Data supplied:
● ● ●
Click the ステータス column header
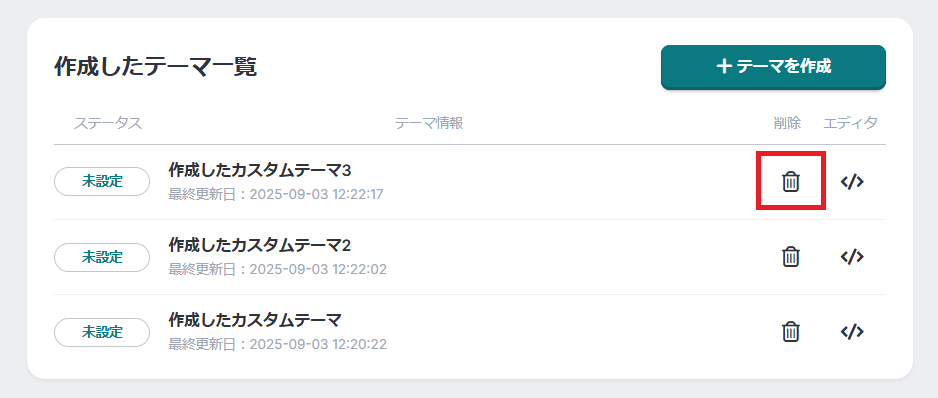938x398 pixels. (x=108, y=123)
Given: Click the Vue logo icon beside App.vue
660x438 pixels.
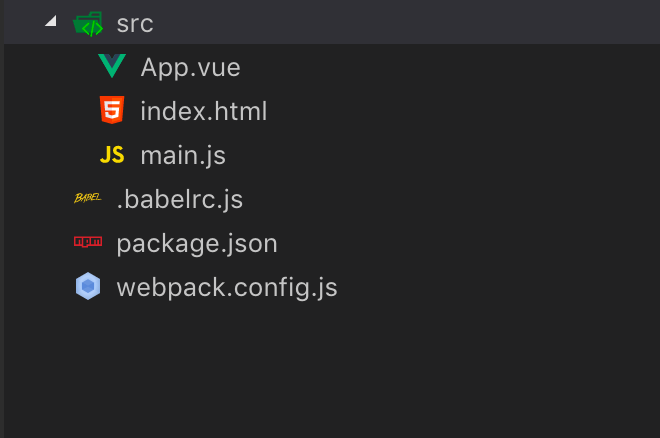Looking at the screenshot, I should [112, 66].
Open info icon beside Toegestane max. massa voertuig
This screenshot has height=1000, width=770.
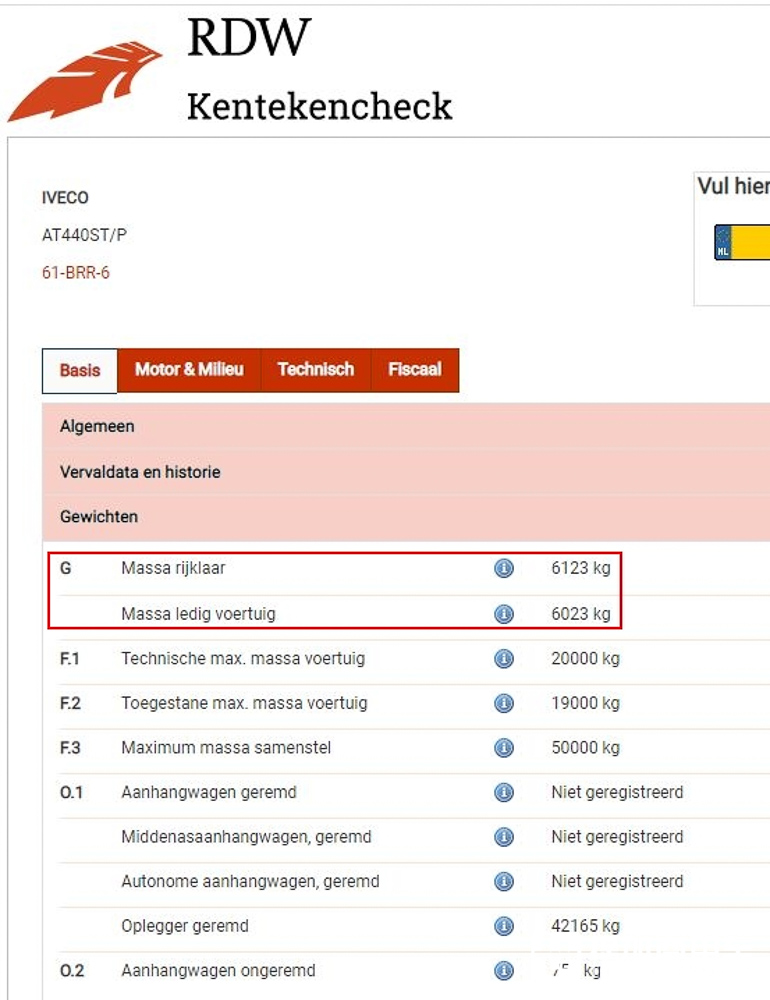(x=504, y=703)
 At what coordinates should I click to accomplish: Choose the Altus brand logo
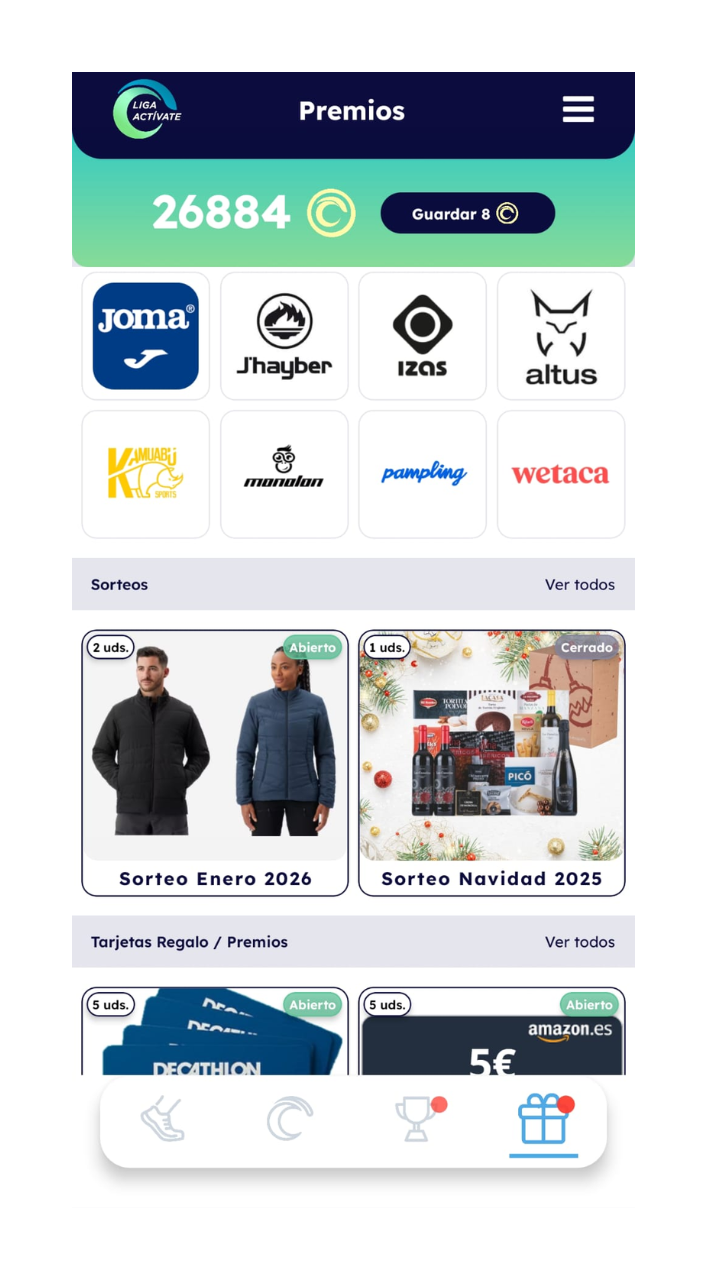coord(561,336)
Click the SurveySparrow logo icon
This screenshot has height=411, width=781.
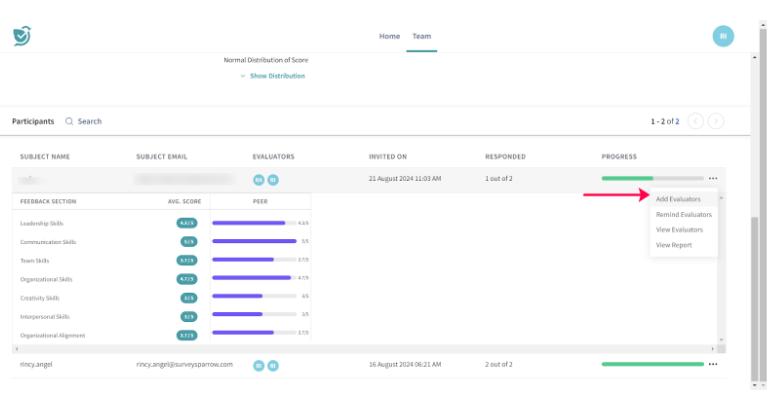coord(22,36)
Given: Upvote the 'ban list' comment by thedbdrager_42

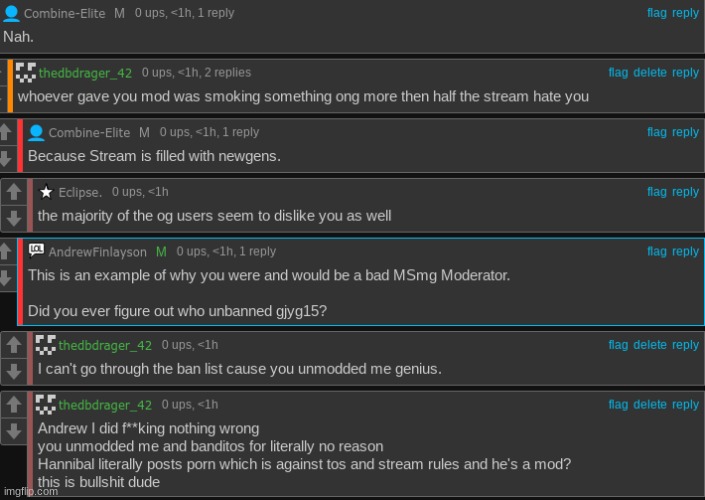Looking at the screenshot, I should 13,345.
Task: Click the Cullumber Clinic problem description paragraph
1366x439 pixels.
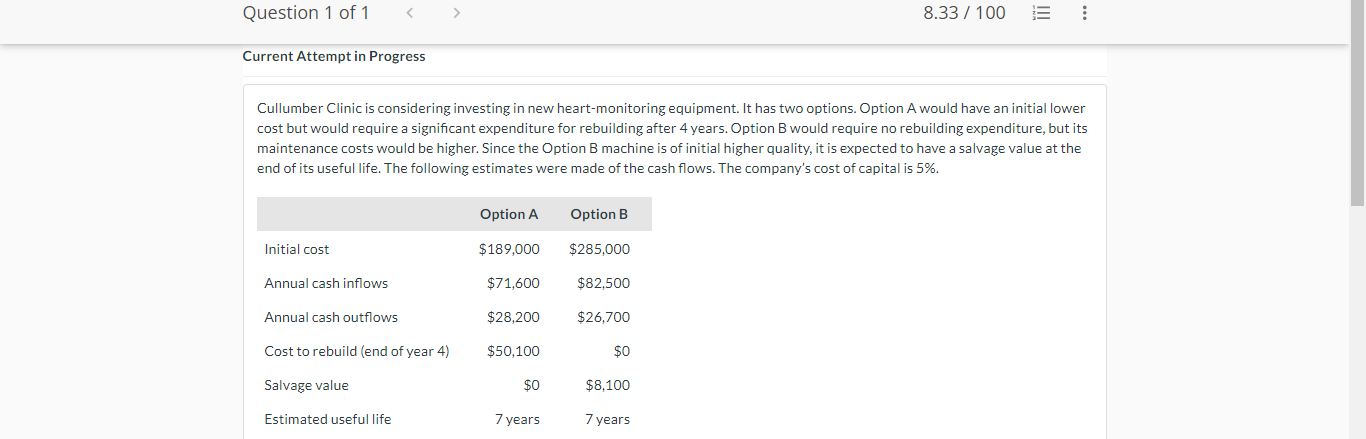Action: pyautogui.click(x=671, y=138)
● ● ●
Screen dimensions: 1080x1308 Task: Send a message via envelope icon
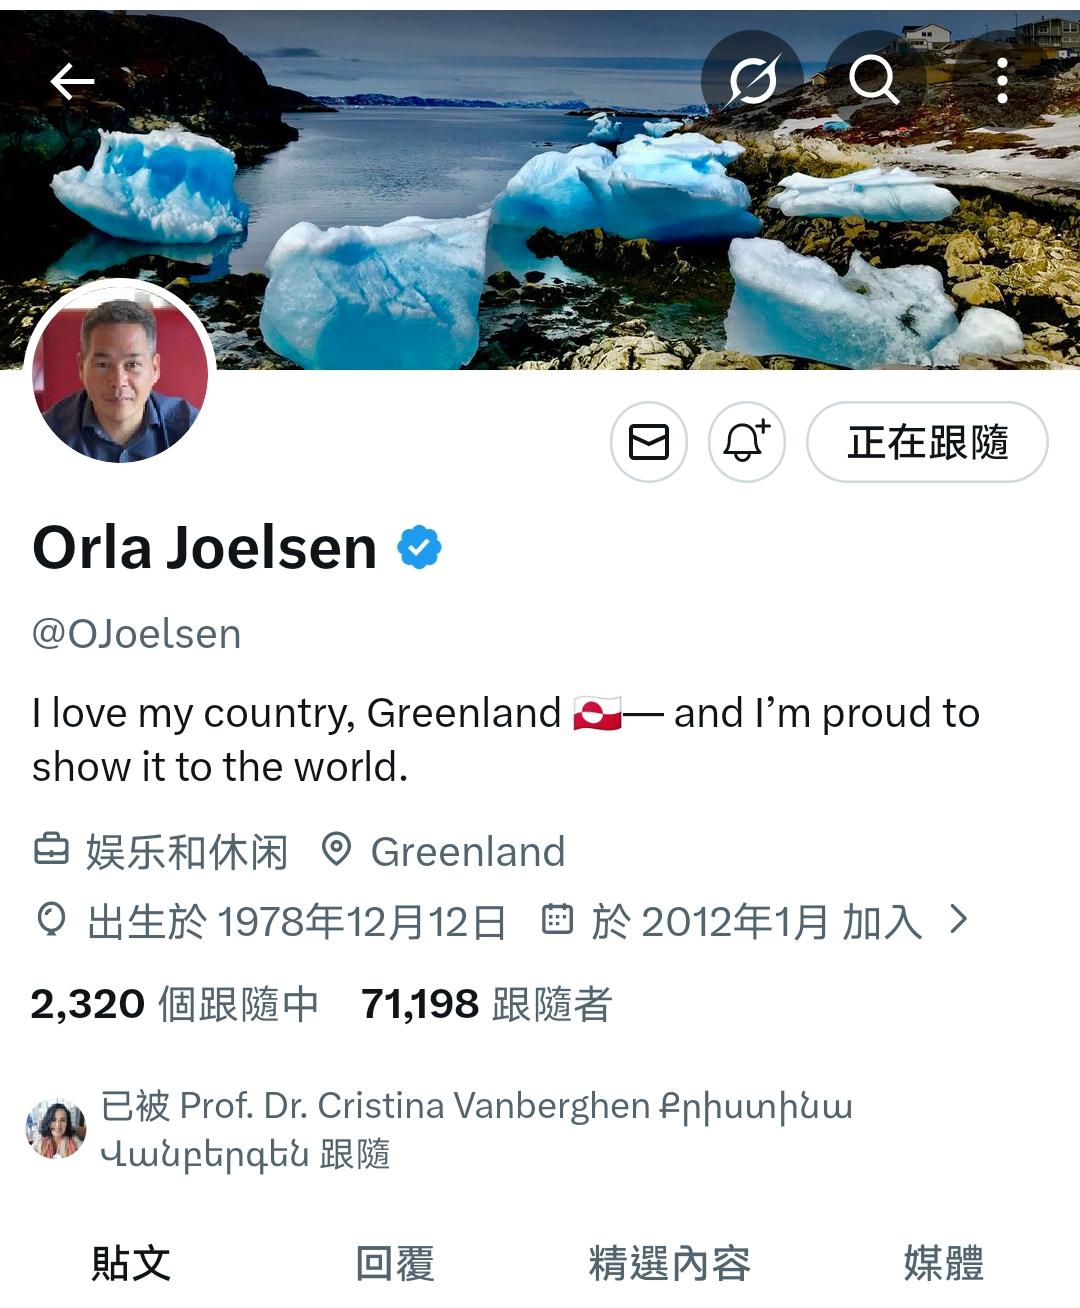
● ● ●
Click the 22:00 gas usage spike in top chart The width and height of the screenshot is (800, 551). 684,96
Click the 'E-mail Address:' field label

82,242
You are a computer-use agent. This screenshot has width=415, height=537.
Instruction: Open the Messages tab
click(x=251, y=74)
● ● ●
Task statement:
Now transcribe the lines above exactly, starting at the line containing "Click the ステータス column header" and ending at the line containing "Click the SurveySparrow logo icon", both lines included, pictures excluded.

The completed task:
Click the ステータス column header
938x398 pixels. (x=108, y=123)
Given: Click the Vue logo icon beside App.vue
660x438 pixels.
Looking at the screenshot, I should [112, 66].
Open info icon beside Toegestane max. massa voertuig
This screenshot has height=1000, width=770.
(x=504, y=703)
 At what coordinates should I click to accomplish: Choose the Altus brand logo
coord(561,336)
Click the SurveySparrow logo icon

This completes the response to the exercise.